§ Texto fornecido:
──────────

Até o velho Ortega apanhou nessa caixa. Perdoai-lhes Senhor, eles não sabem o que fazem.
Ortega apanha há tempos. Não é porque o sujeito foi um soberbo teórico das artes que não se deve apontar os momentos em que seus argumentos resvalaram para o fascismo. Esse tipo de postura cegamente reverente combina bastante com a frase divina que o você citou. De incoerência, não posso te acusar.
Aliás, outro que apanha há tempos é o Mário aqui em questão. Certa parcela – a mais influente – dos intelecutais paulistanos têm resistido bravamente na sua defesa. Ainda bem, porque também acho que o romance é importante, que seu raio de influência não pode ser ignorado e, por isso, acredito que deva continuar sendo lido nas escolas, ou melhor, deve-se ensinar a lê-lo nas escolas.
Vinícius,
Mea culpa. Fui hoje comer um churrasquinho no Uóshito da esquina e, adivinha? Ele me mostrou, entre as bandejas de espetinho cru já preparadas, um exemplar (com marcas de dedos gordurosos) do Viagem ao fim da noite, do Céline. O Uóshito me contou que os próximos na fila são o A casa assassinada do Lúcio Cardoso e o Avalovara do Osman Lins. Diz ele que mal pode esperar pra começar essas leituras, e que pretende avançar nelas durante o carnaval.

──────────

§ Problema curto A: Segundo o texto, por que quem escreve acha que o romance deve continuar sendo lido nas escolas?
§ Problema curto B: No texto, que livro o Uóshito mostrou entre as bandejas de espetinho cru?
§ Problema curto C: Extraia do texto o trecho que começa em "Até o velho" e vai até "lê-lo nas escolas.", sem mudar nada.
A listagem não é necessária para fazer as tarefas.

§ Dados brutos:
──────────

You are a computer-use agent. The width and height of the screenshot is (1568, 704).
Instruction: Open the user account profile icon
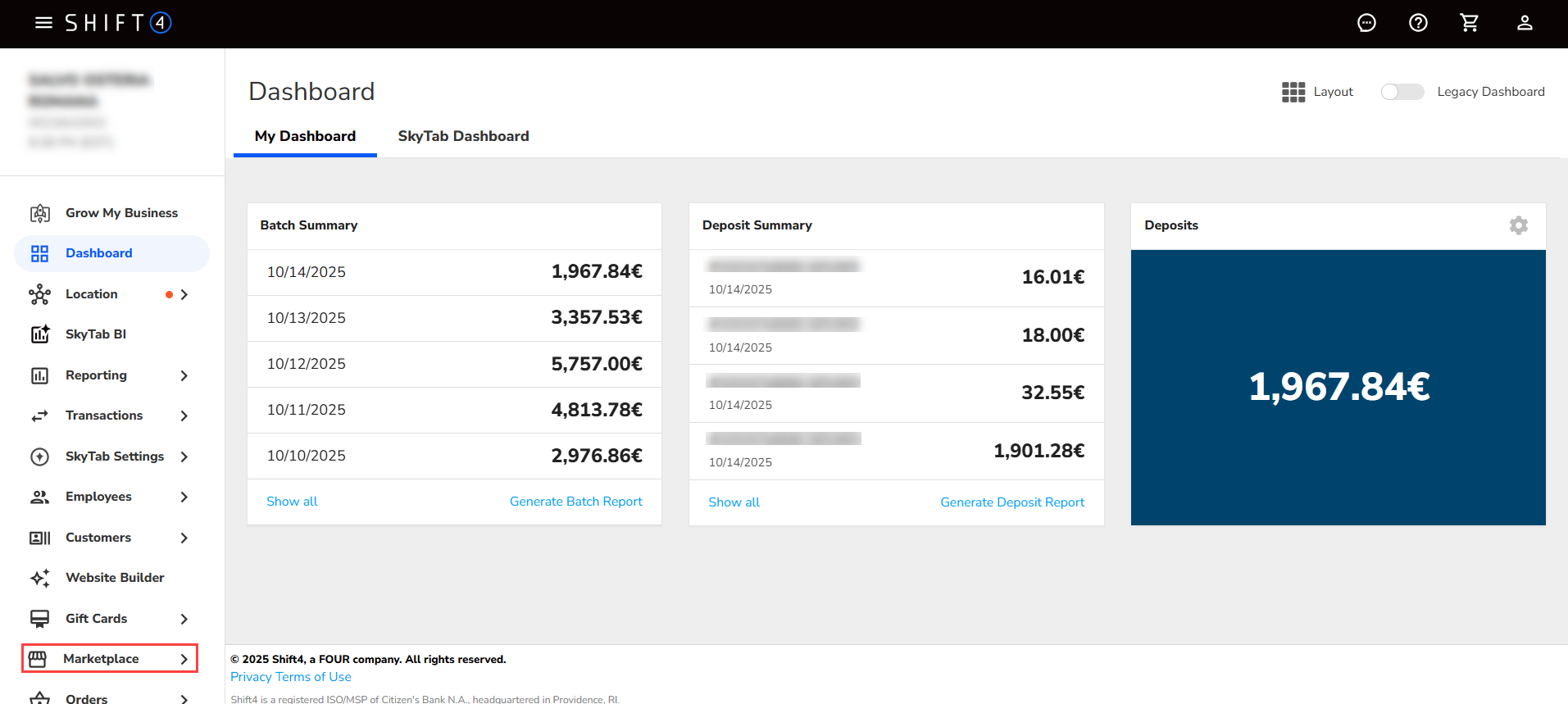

──────────

§ Resposta da tarefa A: Porque acha que o romance é importante e que seu raio de influência não pode ser ignorado. Por isso acredita que ele deve continuar sendo lido nas escolas, ou melhor, que se deve ensinar a lê-lo nas escolas.

§ Resposta da tarefa B: Um exemplar de Viagem ao fim da noite, do Céline, com marcas de dedos gordurosos.

§ Resposta da tarefa C:
Até o velho Ortega apanhou nessa caixa. Perdoai-lhes Senhor, eles não sabem o que fazem.
Ortega apanha há tempos. Não é porque o sujeito foi um soberbo teórico das artes que não se deve apontar os momentos em que seus argumentos resvalaram para o fascismo. Esse tipo de postura cegamente reverente combina bastante com a frase divina que o você citou. De incoerência, não posso te acusar.
Aliás, outro que apanha há tempos é o Mário aqui em questão. Certa parcela – a mais influente – dos intelecutais paulistanos têm resistido bravamente na sua defesa. Ainda bem, porque também acho que o romance é importante, que seu raio de influência não pode ser ignorado e, por isso, acredito que deva continuar sendo lido nas escolas, ou melhor, deve-se ensinar a lê-lo nas escolas.